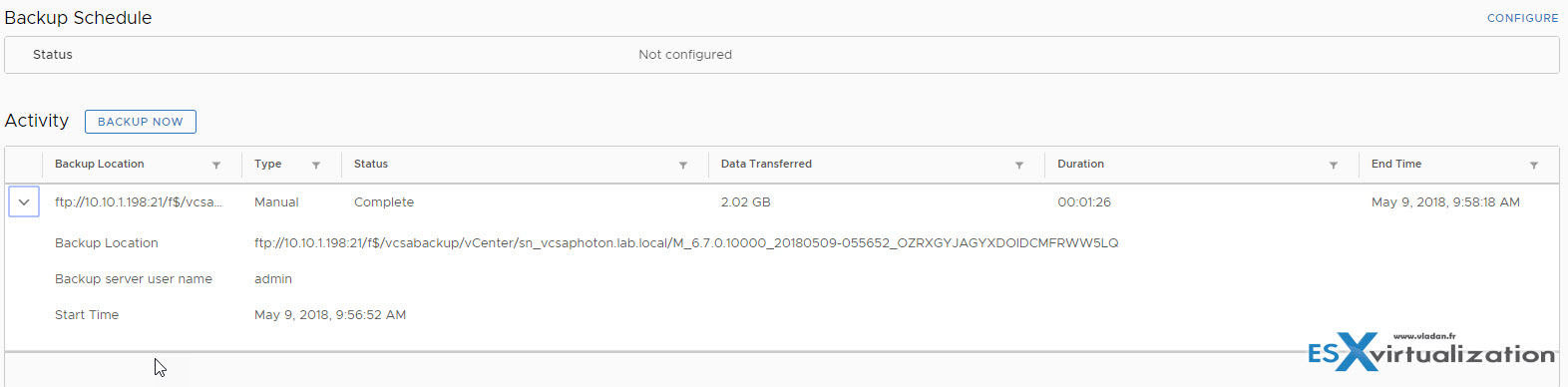The height and width of the screenshot is (387, 1568).
Task: Open the Data Transferred column filter
Action: 1019,166
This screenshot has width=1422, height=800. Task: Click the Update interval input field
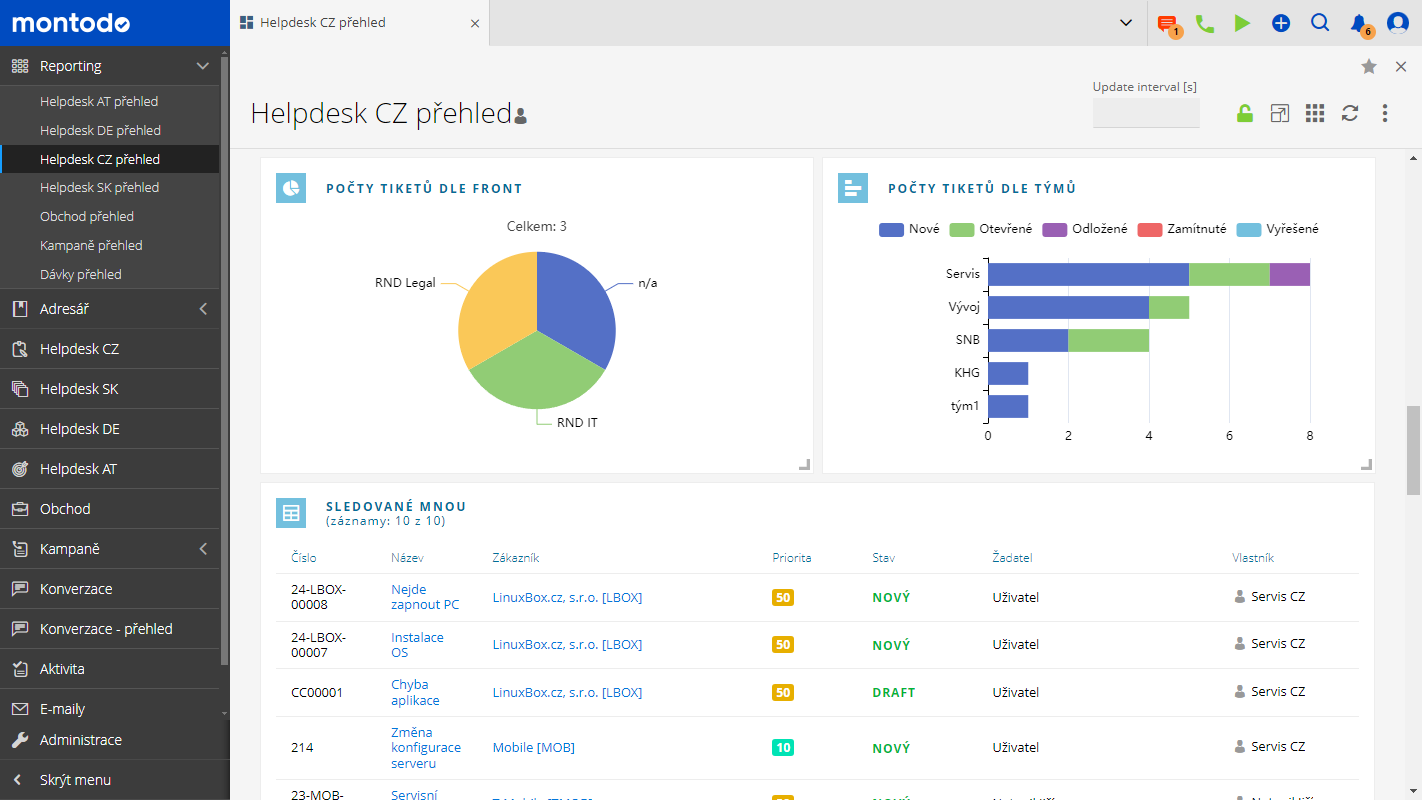pos(1146,113)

__________

Exercise requirements: Write out every line of the material above word for word, leaving out the pictures.

Output of the task:
The height and width of the screenshot is (387, 1568).
Task: Open the Data Transferred column filter
Action: 1019,166
This screenshot has width=1422, height=800. Task: Click the Update interval input field
pos(1146,113)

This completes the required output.